恋愛感情を置き忘れてきた俺は青春を謳歌できるのか

土車 甫

プロローグ

 恋愛とは、この世で最も尊いものの一つではないだろうか。


 流行りの曲も長年愛されている名曲も、大体が恋愛ソングである。

 小説やドラマにおいても、恋愛モノは常に新しいものが出てきては愛されている。


 例えば、人生で一番輝かしい時は学生時代であるという意見がある。

 学生時代、勉強や友人との交流など多くのイベントがある中、やはり恋愛は一際ビッグイベントとして扱われている。青春に恋愛は不可欠であるという声もある。


「あ、あのね……」


 そんなビッグイベントが俺の目の前でも起きていた。場所は通い始めて3年目の中学校の体育館裏。放課後、正面に立っている少女からの呼び出しを受けてここに来た。


「わ、私、実はね」


 彼女は耳まで赤くした顔を俯かせ、チラチラとこちらを見ながら言葉を絞り出している。ぎゅっと握られている左拳の力は、拳の中にあるスカートの歪み具合から想像ができる。手持ち無沙汰な右手は髪をいじったり、胸の位置に移動したりと忙しい。


「あなたのことが——」


 遂に覚悟を決めたような表情をする彼女は、顔を上げてこちらの目をしっかりと見る。
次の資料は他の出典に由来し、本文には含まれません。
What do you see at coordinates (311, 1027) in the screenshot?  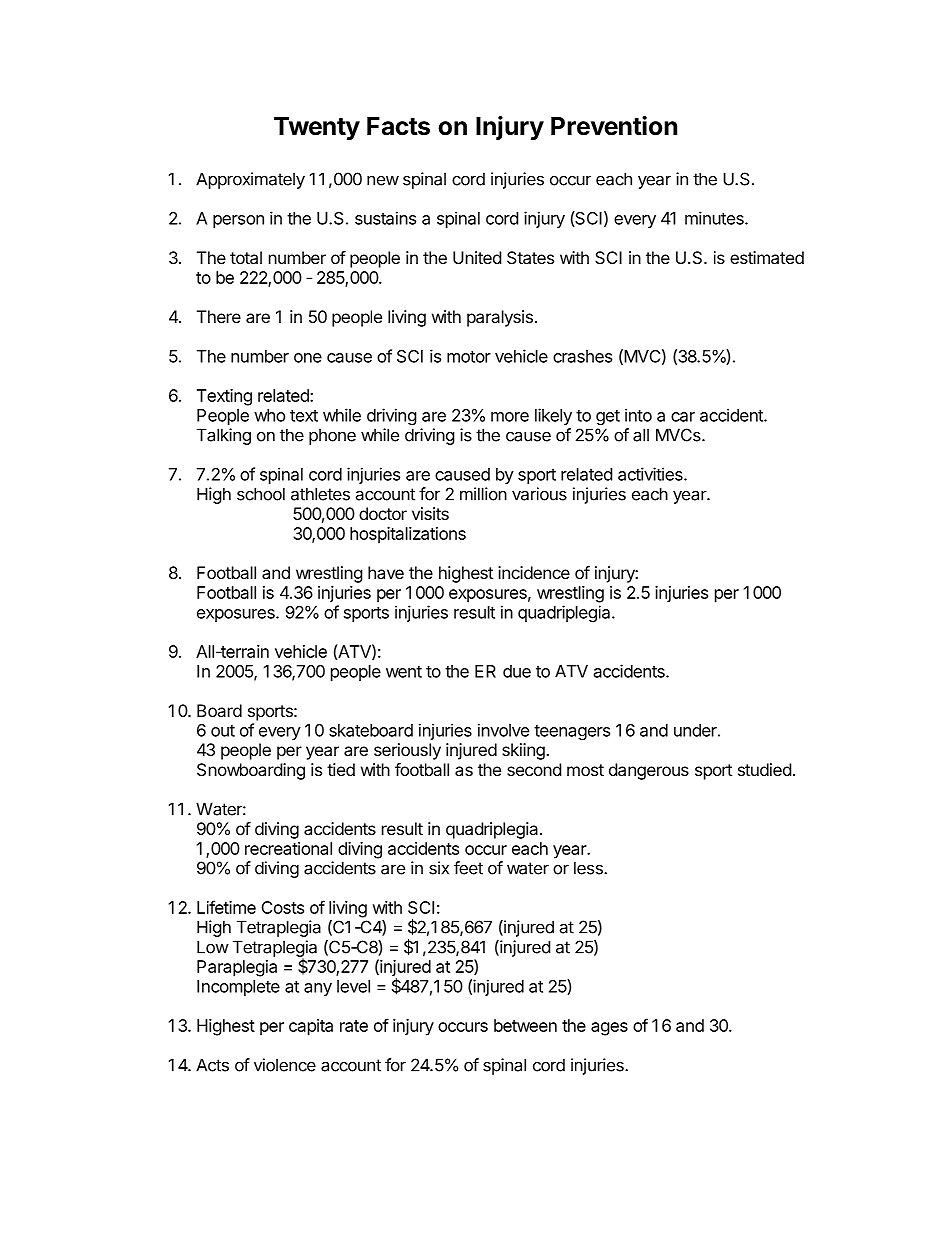 I see `capita` at bounding box center [311, 1027].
その目には薄らと涙が浮かんでいた。


「——好きです! 私と、付き合ってください!」


 彼女の必死の告白を受けて、俺は少したじろぐ。シチュエーション的に想像できていた言葉ではあったが、いざ実際に告白されると衝撃を回避することはできなかった。
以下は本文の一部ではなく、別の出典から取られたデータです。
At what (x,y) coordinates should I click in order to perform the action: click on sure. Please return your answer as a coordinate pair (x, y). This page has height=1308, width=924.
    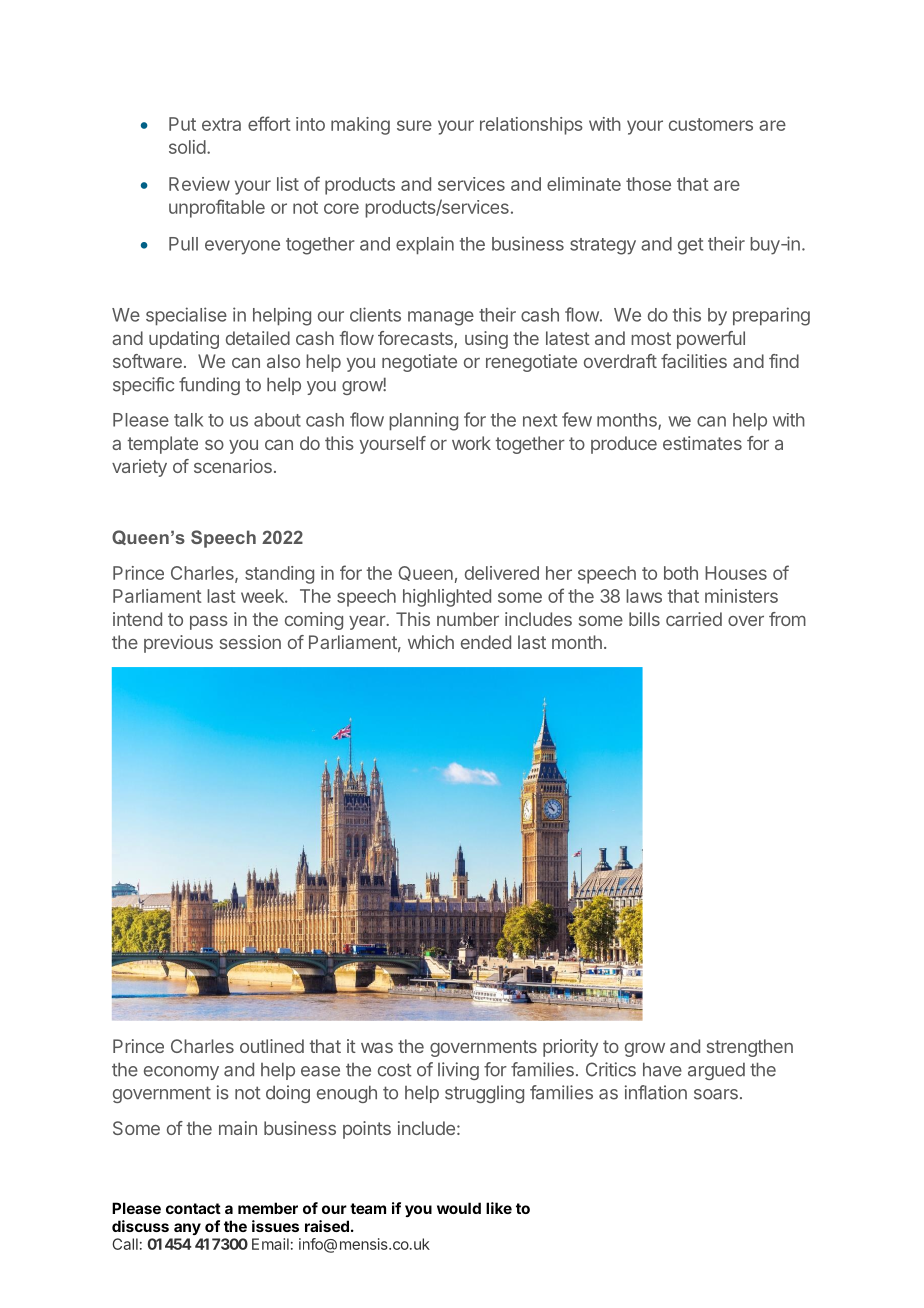
    Looking at the image, I should click on (414, 125).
 彼女とは家も近く、現在のクラスは同じで、プライベートで遊びに行くような関係であった。友人から揶揄われたりもしたことがある。そんな関係。


 俺が答えずに逡巡していると、彼女は不安になったのか目に浮かぶ涙が増えていく。焦らしても仕方がないと、俺も意を決して彼女の気持ちに答える。


 彼女といる時間は楽しかった。彼女の笑顔は可愛らしく、ひまわりのようだと思うこともあった。輪に入ることができずに困っている人がいれば、積極的に声をかけるような優しさを尊敬していた。けど——


「——ごめん」


 俺には、彼女に深い友情を感じていたが、それ以上のモノ——恋愛感情を抱いていなかった。いや、抱くことができなかった。


 だって、俺には恋愛感情というものがよく分からなかったから。……いや、今も、分からない。